Clear Body, Clear Mind
- Cover of first edition
- Author: L. Ron Hubbard
- Language: English
- Subject: Purification Rundown
- Publisher: Bridge Publications
- Publication date: 1990
- Publication place: United States
- Media type: Print
- Pages: 306
- ISBN: 0-88404-549-8
- OCLC: 22113510
- Dewey Decimal: 613 20
- LC Class: RC564 .H828 1990
- Website: clearbodyclearmind.com

= Clear Body, Clear Mind =

Scientology book, Purification Rundown

Clear Body, Clear Mind is a pseudoscientific book about Scientology compiled from L. Ron Hubbard material from the 1960s. It was published posthumously in 1990 by Bridge Publications, the Church of Scientology's publishing house. The book is considered part of Scientology's canon. It is the textbook for the Purification Rundown ("Purif"), which Scientologists believe is a detoxification program with medical and spiritual benefits. Medical professionals characterise it as dangerous, quackery, and in some cases lethal.

==Purification Rundown==

The Purif consists of a "combination of exercise, vitamins, nutrition and sauna use," which purportedly "dislodges drug residues and other toxins from the fatty tissues so that these substances can then be eliminated from the body." Scientologists are expected to take the Purif as part of their spiritual progress, and it is also promoted in secular contexts via Scientology-related groups including Narconon, Criminon and Second Chance. It is promoted as a cure for conditions including cancer, AIDS, heart problems, kidney failure, liver disease and obesity. The procedure is viewed as dangerous by many medical professionals, as it calls for saunas and vitamins far in excess of safe levels.

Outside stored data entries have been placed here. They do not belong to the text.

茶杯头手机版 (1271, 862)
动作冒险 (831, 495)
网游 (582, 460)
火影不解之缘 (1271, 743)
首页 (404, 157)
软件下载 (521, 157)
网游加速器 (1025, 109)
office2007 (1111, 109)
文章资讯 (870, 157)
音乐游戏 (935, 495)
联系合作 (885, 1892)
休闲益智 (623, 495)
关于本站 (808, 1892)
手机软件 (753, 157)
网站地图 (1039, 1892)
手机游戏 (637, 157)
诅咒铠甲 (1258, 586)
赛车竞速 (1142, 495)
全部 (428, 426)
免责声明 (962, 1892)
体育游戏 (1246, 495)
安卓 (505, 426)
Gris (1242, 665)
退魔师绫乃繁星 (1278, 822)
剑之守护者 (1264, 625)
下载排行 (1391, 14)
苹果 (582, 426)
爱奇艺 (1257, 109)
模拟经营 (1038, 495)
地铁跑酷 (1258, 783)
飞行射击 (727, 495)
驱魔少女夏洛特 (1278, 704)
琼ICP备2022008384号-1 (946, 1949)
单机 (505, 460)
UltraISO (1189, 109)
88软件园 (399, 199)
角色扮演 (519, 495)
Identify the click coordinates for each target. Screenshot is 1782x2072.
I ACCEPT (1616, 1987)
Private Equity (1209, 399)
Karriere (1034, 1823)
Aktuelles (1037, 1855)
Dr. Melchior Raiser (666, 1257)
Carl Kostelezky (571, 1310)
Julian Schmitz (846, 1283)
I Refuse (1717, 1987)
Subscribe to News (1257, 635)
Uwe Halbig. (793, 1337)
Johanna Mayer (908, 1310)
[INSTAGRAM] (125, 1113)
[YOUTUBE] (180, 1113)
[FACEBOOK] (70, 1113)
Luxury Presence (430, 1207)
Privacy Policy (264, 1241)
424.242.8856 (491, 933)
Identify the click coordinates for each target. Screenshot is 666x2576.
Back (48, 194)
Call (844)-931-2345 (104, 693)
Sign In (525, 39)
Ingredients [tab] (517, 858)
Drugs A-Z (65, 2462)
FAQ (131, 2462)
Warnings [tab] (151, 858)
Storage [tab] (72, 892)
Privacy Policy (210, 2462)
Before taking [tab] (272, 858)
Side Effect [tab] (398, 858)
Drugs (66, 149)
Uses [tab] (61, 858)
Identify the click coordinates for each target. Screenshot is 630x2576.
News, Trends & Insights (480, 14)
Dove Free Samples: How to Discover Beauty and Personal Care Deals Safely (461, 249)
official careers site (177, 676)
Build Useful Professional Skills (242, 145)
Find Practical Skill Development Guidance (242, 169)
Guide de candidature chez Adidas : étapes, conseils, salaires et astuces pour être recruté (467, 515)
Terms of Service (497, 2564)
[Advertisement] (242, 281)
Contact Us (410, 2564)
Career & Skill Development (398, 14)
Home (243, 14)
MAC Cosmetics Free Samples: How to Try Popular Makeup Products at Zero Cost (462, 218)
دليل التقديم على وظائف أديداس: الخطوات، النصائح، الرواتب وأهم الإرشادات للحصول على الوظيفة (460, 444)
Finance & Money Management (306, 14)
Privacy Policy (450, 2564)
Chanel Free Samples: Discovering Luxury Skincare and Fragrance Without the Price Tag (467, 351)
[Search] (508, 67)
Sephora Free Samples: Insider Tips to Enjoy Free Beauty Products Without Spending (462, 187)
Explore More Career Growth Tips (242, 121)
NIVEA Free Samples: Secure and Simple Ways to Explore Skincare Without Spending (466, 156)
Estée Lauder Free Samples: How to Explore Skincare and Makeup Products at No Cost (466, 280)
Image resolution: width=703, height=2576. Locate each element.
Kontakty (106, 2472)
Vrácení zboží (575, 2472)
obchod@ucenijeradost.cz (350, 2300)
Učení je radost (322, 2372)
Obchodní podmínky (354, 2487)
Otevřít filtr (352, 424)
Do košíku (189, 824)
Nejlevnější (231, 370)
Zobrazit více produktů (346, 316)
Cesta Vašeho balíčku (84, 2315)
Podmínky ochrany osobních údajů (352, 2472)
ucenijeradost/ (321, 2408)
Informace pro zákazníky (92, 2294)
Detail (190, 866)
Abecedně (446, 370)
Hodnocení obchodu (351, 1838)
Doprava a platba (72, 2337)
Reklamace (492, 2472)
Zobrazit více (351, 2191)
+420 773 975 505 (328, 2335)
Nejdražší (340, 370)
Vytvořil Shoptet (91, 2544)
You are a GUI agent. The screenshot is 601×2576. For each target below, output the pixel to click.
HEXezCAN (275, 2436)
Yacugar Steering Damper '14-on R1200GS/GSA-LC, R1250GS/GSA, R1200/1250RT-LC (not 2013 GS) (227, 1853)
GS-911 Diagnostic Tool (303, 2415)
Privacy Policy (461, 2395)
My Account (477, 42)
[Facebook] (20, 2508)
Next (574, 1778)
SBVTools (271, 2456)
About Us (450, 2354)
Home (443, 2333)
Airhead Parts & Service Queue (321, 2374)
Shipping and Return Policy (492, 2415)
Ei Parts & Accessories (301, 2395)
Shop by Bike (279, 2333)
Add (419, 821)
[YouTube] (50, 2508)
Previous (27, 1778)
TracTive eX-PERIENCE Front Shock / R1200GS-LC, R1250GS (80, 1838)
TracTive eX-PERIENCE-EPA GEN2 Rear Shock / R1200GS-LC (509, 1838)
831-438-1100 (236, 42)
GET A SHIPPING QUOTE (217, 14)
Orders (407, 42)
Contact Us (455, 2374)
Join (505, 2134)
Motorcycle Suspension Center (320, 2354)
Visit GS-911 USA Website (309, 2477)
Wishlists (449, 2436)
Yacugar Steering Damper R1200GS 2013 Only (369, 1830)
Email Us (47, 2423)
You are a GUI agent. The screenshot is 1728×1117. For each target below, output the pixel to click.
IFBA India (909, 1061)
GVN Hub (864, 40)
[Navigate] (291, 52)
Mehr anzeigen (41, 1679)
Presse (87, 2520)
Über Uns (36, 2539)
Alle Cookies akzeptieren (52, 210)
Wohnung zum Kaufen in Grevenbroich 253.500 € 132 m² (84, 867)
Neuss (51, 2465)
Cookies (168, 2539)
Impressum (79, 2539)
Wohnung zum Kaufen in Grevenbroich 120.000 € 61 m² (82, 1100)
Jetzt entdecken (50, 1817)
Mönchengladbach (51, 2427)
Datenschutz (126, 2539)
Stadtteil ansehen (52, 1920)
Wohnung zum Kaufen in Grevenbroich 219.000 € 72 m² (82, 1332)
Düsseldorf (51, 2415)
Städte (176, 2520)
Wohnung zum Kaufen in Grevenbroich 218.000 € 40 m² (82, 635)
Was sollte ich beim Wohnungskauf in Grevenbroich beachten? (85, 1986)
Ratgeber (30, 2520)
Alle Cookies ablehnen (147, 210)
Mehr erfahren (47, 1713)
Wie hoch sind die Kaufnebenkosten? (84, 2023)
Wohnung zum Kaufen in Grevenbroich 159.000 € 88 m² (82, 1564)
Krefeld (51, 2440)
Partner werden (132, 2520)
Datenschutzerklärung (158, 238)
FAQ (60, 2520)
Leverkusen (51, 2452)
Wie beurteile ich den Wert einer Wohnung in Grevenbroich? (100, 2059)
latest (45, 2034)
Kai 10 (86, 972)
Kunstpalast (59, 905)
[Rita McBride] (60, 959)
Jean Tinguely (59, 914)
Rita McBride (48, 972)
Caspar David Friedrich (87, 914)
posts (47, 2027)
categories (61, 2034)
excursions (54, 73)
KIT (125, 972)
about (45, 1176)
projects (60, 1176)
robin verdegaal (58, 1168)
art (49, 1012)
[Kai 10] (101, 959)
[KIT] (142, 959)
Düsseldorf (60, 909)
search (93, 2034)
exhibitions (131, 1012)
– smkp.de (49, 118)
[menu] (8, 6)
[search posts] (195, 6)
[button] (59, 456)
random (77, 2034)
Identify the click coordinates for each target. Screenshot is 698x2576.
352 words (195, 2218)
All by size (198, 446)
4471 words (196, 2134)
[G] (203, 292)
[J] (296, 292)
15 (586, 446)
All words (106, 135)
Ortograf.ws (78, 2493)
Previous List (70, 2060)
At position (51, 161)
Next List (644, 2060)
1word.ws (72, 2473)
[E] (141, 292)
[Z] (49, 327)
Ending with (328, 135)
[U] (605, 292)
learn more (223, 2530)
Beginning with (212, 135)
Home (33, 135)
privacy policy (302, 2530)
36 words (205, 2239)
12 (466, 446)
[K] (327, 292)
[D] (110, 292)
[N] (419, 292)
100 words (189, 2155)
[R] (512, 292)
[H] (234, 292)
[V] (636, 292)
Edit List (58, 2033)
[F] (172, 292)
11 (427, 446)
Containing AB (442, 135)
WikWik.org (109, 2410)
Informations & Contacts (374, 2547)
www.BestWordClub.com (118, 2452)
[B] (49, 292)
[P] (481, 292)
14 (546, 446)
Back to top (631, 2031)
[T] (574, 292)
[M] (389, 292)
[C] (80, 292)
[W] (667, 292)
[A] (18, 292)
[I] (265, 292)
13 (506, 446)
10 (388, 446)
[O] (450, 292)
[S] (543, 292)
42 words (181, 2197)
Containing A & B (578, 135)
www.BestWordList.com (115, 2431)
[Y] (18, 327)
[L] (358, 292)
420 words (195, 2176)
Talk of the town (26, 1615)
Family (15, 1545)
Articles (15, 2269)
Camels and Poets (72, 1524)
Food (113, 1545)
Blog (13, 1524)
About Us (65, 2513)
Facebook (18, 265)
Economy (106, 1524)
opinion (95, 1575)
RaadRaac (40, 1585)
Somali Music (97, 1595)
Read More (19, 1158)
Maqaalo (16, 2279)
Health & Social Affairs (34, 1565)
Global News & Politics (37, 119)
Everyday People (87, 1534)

Side effects listed by Scientology include dehydration, electrolyte disturbances including hyponatremia (low sodium level), hypokalemia (low potassium level), and heat-related illnesses. Some families have sued the Church of Scientology, claiming that the Purif was responsible for the death of a relative.

==Medical claims==

Clear Body, Clear Mind includes a disclaimer to the effect that the Purification Rundown is not a medical treatment and that it should not be read as making medical claims. However, in their Introduction to the book, David Root M.D. and James Barnes write:
L. Ron Hubbard's Purification program remains the only proven and safe method for reducing or eliminating chemical residues from the body. It has been used to alleviate the symptoms and concerns of people exposed to radiation. With each year, the importance of this discovery to every man, woman and child on this planet becomes more evident.

Hubbard claims to have been the discoverer of the "acid flashback" phenomenon, in which LSD is said to lodge itself in tissues and re-enter the bloodstream years later. He claims to have made this discovery "In the 1970s, working with cases of individuals who had been drug users". (pg. 23, 1990 hardcover edition)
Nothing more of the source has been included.